But like Mistah Kurtz in Conrad's "Heart of Darkness"
"He dead"
Oh wait, my bad,
Pete Conrad, Apollo 12, Princeton.
That was the mission where they pointed the TV camera at the sun 20 minutes into the first moonwalk, burned out the lens, bye bye TV.
Figures
Frank
I doubt they burned out the glass lens -- my guess is the photosensors behind it.
And I'm actually surprised that happened because they'd been photographing atomic bombs, which have a far brighter initial flash, although that may have been film rather than TV.
"The third and probably the soundest method is to rely on appraisals of the relative eminence of the several departments of universities made by competent scholars in each field."
I never put much stock in ranking universities instead relying on individual departments. FSU is an example of what I will call a mid-tier university that has a top tier metrology department and Tiruvalam Natarajan Krishnamurti was widely described as knowing more about hurricanes than God. While both FSU and UF have Urban Planning departments (and truth be told UF in general is a better university) FSU was instrumental in developing the widely used transportation model. UF on the other hand screwed the pooch when using the model when they tweaked the traffic light parameters so there were green lights in all directions. This worked in computer simulation and the level of service was great since traffic accidents were not included in the model. Problem is that in real life if traffic lights were green in all directions there would be traffic lights. No question FSU law school being located in the state capitol benefits from work/study programs and internships with the power brokers in state government.

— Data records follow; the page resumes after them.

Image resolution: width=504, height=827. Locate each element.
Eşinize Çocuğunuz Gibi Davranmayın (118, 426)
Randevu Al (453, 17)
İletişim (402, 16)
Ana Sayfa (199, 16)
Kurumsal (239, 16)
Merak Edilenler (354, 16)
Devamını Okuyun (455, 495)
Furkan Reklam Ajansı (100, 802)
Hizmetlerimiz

Bottom line is smart peeps choose the university to attend based on which department they will be studying in. Shout out to Tiruvalam Natarajan Krishnamurti
https://en.wikipedia.org/wiki/T._N._Krishnamurti
Most 18 year olds haven't the foggiest idea what they want to do with their lives (me, I still don't know at 67). Choose the best university you can get into and explore; don't close off your options while you're still a teenager.
Most such lists would include two schools not on this one, and up at the top, those being MIT and Stanford. Maybe both of them overtook and outdistanced the others in the wake of WWII, especially in STEM fields, that is if they were not already there.
removed
I noted the lack of MIT as well, but heck 1) times change and 2) personal bias. Stanford was also younger in 1935 than now. Time ain’t static.

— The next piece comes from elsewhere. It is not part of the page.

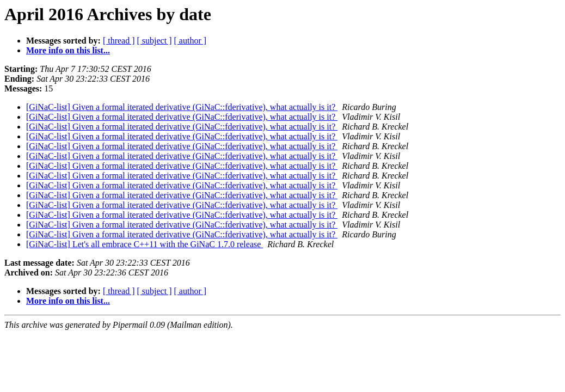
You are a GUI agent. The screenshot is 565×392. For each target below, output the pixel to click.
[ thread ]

2 Moonwalkers were MIT grads as well as the “Car Talk” Guys (Leave it to National Pubic Radio to make even a Car show Political) as was Good Will Hunting (how ya like dem Apples?)
Frank
The MIT Rad Lab wasn't established until 1940 -- it got the British Magnetron and did all the RADAR and microwave stuff, including the first LORANS navigation system. I suspect that they were also involved in the super-secret SONAR work, which remain quite classified after the war.
Boston was a major USN port at the time -- not just the Charlestown Navy Yard or multiple adjacent shipyards (Quincy, Fall River, Hingham, etc) but also where a lot of stuff was loaded onto ships that went from Boston to Halifax (NS) and then to Europe.
MIT also did a lot of special engineering training. It wasn't like today with Marine Diesel engines -- every one of the Victory Ships and USN Ships had a steam boiler that required engineers to run 24/7 -- and these engineers then went on to do stuff post-war and where do you think they hired *their* young engineers from?
I suspect that Stanford was a different story -- in the early 20th Century it was a major Railroad Engineering school (remember what it's founder, Leland Stanford, had been involved in).
By 1935, the railroads had started to die -- all the track in this country (and the bridges built) before WWI when Wilson had confiscated the railroads. The railroads were coasting along after the stock market crash -- not a lot of business, but not a lot of expenses. And then they wore everything out during WWII without putting any money back in and that led to the later implosion.
But railroad engineering wasn't a field for young men in 1935.
Cal Tech. Princeton.
Count me among those who immediately thought, "Hmmm...the list has Minn & Wisc, but doesn't have Stanford or UVA???"
Color me skeptical, at the very least. (At least it's not something important, like who's the best ever left-handed pitcher, or the best overall player in NBA history.)
It's a list from 1935.
Stanford only had its first students in in 1891. It didn't have a law school that was ABA until 1923. From wikipedia "Wallace Sterling was the President from 1949 to 1968 and he oversaw the growth of Stanford from a financially troubled regional university to a financially sound, internationally recognized academic powerhouse,"
UVA...well....segregation was still in force in 1935
UVA joke:
How many UVA students does it take to change a tire?
Two. One holds both drinks while the other calls daddy's mechanic to come change the tire.
VMI joke:
How many VMI students does it take to change a tire?
Three. One changes the tire while the other two talk about how much better the old tire was.
VPI joke:
How many VPI students does it take to change a tire?
One. And he does it in less than 30 minutes he gets 3 hours credit for automotive engineering.
UVA is not a research university.
The five professors and/or researchers who won Nobel Prizes for their research there might beg to differ.
Research 1. I was wrong.
Armchair,
Really sloppy reading on my part. Um, that does change things, obviously. Thanks for catching that. 🙂
I've always thought of these college academic rankings as being exactly like the rankings of college football teams, but without the teams ever actually playing any games against one another to settle the matter.
i.e. entirely speculative and only useful to the extent that other people think that it is useful.
That said, having an advanced degree from a top ten University does have it's advantages - It allows me to get a latte at any Starbucks for only seven dollars.
Having a degree (advanced or undergraduate) from a fancy university often impresses yuppie girls. Did you have some other goal in life? What about when you were 18 and making these decisions?
The original (1900) AAU membership list:
Harvard University,
Columbia University,
Johns Hopkins University,
University of Chicago,
University of California
Clark University
Catholic University of America,
Cornell University,
University of Michigan
Princeton University,
University of Pennsylvania
Stanford University,
University of Wisconsin,
Yale University
For fun, who has fallen the most from this list...
Columbia at #15
Michigan has fallen to #20.
Wisconsin at #36
Minnesota at #59...tied with Stony Brook and Santa Clara. Quite the drop.
1935 was the peak of Agriculture science research for the small family farm.
All four of those are in what were then farm states, including NY.
Dairy science alone -- UMass used to teach kids how to make ice cream on the small dairy level -- those are all now gone.